Mercredi soir, l'OSDH a évoqué un bilan d'au moins 31 morts et plus de 200 blessés, tout en prévenant que de nombreuses victimes étaient encore sous les décombres.
Jeudi matin, une source officielle turque a ajouté qu'une centaine de blessés dans ce raid étaient soignés à Kilis, ville voisine d'Azaz du côté turc de la frontière, et qu'une quinzaine d'entre eux avaient succombé à leurs blessures.
"J'ai enterré 12 membres de ma famille aujourd'hui, parmi lesquels mon père, ma mère, ma soeur et la femme de mon frère. Walid, mon frère, a été taillé en morceaux, au début nous ne l'avons pas reconnu. Nous avons enterré les enfants de mon frère aussi. Le plus jeune avait 40 jours", a déclaré un habitant d'Azaz cité par Human Rights Watch (HRW), qui a envoyé des enquêteurs sur place.

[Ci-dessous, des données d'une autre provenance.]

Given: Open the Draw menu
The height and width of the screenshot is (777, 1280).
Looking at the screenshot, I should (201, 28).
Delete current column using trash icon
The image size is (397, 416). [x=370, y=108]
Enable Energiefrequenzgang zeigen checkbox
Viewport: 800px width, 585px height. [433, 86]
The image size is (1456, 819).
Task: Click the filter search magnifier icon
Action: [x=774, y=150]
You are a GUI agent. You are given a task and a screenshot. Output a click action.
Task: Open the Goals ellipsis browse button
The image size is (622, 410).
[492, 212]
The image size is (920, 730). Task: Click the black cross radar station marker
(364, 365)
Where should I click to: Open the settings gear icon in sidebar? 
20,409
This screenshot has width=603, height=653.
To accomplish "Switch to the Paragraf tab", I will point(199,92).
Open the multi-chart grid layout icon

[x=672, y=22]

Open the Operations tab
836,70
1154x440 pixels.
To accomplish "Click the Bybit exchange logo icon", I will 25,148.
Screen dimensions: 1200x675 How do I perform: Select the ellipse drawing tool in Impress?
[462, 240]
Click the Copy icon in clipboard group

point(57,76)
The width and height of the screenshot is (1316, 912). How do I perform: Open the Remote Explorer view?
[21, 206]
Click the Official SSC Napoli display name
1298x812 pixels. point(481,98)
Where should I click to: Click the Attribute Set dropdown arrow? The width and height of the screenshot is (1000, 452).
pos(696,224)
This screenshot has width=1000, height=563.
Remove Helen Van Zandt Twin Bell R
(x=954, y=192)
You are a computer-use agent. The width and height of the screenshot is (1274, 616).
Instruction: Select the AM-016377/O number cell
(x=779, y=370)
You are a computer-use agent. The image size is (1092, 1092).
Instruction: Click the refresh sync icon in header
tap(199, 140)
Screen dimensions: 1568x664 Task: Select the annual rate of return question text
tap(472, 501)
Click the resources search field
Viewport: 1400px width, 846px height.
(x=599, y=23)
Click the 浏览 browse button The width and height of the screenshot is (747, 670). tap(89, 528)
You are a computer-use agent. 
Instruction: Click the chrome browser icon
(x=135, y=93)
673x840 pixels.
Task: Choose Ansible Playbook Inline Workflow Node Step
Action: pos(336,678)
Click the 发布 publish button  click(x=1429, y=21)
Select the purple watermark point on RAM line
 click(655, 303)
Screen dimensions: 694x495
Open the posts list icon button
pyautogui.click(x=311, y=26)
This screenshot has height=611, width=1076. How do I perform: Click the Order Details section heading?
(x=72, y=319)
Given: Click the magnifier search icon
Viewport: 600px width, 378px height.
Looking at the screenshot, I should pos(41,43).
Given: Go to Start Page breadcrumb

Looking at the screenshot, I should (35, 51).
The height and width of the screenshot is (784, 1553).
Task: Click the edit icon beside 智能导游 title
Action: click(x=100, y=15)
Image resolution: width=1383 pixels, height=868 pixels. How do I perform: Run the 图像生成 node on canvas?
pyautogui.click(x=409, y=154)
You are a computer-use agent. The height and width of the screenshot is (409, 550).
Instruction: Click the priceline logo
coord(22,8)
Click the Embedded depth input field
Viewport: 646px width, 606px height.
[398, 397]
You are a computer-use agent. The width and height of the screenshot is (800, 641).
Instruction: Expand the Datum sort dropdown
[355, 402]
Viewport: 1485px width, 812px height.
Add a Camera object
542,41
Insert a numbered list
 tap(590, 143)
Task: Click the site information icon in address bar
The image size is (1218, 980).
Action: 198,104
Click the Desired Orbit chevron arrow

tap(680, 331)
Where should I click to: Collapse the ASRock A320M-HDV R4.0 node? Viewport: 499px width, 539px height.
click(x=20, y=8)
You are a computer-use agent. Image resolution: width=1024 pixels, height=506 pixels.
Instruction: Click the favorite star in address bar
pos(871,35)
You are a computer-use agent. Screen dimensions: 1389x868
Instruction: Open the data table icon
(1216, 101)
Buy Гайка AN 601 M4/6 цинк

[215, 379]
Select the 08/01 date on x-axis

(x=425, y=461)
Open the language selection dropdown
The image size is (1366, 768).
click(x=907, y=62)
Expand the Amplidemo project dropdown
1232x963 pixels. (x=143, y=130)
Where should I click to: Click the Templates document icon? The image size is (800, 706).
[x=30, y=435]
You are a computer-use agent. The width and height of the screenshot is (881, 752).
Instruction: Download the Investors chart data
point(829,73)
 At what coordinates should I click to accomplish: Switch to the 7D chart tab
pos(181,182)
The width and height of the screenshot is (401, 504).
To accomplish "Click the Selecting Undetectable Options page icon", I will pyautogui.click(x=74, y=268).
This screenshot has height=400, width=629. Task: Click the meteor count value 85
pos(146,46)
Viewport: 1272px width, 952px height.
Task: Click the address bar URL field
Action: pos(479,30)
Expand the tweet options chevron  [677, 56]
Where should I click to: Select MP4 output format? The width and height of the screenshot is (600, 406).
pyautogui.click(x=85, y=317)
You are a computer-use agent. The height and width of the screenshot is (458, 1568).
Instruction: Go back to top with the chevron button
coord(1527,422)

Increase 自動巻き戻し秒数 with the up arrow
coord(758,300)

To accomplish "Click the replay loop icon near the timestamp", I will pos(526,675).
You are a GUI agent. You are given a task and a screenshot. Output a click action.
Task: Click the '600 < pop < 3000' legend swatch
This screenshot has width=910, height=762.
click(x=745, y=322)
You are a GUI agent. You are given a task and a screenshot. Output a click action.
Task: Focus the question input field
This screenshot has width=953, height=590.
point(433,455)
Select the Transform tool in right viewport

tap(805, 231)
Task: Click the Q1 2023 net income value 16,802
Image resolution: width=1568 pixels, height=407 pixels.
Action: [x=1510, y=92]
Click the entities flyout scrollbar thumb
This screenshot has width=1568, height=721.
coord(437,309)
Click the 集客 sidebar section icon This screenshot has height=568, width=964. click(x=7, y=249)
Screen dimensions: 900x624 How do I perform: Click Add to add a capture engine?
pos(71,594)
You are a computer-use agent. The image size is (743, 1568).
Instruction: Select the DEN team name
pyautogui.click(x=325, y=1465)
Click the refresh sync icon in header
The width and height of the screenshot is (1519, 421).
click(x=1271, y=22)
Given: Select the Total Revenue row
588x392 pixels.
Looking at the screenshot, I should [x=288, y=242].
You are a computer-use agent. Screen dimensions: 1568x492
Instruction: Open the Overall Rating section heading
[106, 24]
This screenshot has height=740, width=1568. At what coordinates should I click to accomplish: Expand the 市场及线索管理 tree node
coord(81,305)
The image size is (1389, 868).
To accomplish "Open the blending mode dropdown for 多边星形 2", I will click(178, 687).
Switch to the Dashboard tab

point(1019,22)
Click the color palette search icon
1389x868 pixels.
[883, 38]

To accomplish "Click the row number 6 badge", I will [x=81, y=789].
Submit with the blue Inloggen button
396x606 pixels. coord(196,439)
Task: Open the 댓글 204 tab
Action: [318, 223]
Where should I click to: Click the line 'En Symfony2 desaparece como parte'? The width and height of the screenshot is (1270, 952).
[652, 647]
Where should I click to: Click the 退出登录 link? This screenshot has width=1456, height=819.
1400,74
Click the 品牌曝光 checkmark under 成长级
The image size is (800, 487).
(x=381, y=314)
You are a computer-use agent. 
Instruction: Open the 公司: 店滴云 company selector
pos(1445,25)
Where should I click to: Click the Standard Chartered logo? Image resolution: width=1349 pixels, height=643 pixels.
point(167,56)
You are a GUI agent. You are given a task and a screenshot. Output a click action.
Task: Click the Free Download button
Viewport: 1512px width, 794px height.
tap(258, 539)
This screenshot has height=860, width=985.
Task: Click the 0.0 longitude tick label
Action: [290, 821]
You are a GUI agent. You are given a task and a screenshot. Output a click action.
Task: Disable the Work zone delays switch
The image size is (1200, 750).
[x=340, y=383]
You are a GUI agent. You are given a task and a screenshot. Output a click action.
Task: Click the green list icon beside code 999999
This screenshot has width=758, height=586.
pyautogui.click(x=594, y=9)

Le raid visait probablement deux bâtiments utilisés par l'Armée syrienne libre (ASL, rebelles), situés à proximité du quartier touché mais indemnes, selon HRW et l'OSDH.
Cette attaque de l'aviation a provoqué un vent de panique et des centaines de personnes, essentiellement des femmes et des enfants, se pressaient mercredi soir à la frontière turque, selon un journaliste de l'AFP.
La responsable de l'humanitaire à l'ONU, Valerie Amos, qui achevait une visite de deux jours à Damas, a de nouveau réclamé jeudi matin un meilleur accès humanitaire aux Syriens dans le besoin, estimés à plus de deux millions.
Les agences onusiennes en Syrie et leurs partenaires locaux ne peuvent pas gérer seuls la crise humanitaire, a-t-elle insisté, regrettant que Damas refuse l'accès à d'autres ONG officiellement pour éviter que l'aide ne parvienne "à des groupes armés ou terroristes".